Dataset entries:
■ ■ ■ ■

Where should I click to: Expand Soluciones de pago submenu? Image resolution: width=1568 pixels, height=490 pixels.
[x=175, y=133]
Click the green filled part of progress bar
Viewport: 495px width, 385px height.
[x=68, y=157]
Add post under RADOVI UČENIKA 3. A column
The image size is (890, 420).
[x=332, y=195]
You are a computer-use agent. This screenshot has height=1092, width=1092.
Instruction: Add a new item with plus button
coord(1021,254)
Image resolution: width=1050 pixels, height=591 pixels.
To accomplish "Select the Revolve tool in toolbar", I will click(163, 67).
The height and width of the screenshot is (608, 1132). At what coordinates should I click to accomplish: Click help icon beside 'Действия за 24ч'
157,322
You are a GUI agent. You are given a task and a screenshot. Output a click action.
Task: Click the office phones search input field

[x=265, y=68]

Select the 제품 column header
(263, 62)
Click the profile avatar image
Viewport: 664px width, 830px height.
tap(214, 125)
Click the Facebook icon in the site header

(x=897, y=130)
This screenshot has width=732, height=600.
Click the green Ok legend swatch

■ ■ ■ ■

## Your task
Print the line with "You are a computer-use" and every line after it in the entries above, exactly as written. Leave out all other lines.

## Response area
You are a computer-use agent. This screenshot has height=1092, width=1092.
Instruction: Add a new item with plus button
coord(1021,254)
Image resolution: width=1050 pixels, height=591 pixels.
To accomplish "Select the Revolve tool in toolbar", I will click(163, 67).
The height and width of the screenshot is (608, 1132). At what coordinates should I click to accomplish: Click help icon beside 'Действия за 24ч'
157,322
You are a GUI agent. You are given a task and a screenshot. Output a click action.
Task: Click the office phones search input field

[x=265, y=68]

Select the 제품 column header
(263, 62)
Click the profile avatar image
Viewport: 664px width, 830px height.
tap(214, 125)
Click the Facebook icon in the site header

(x=897, y=130)
This screenshot has width=732, height=600.
Click the green Ok legend swatch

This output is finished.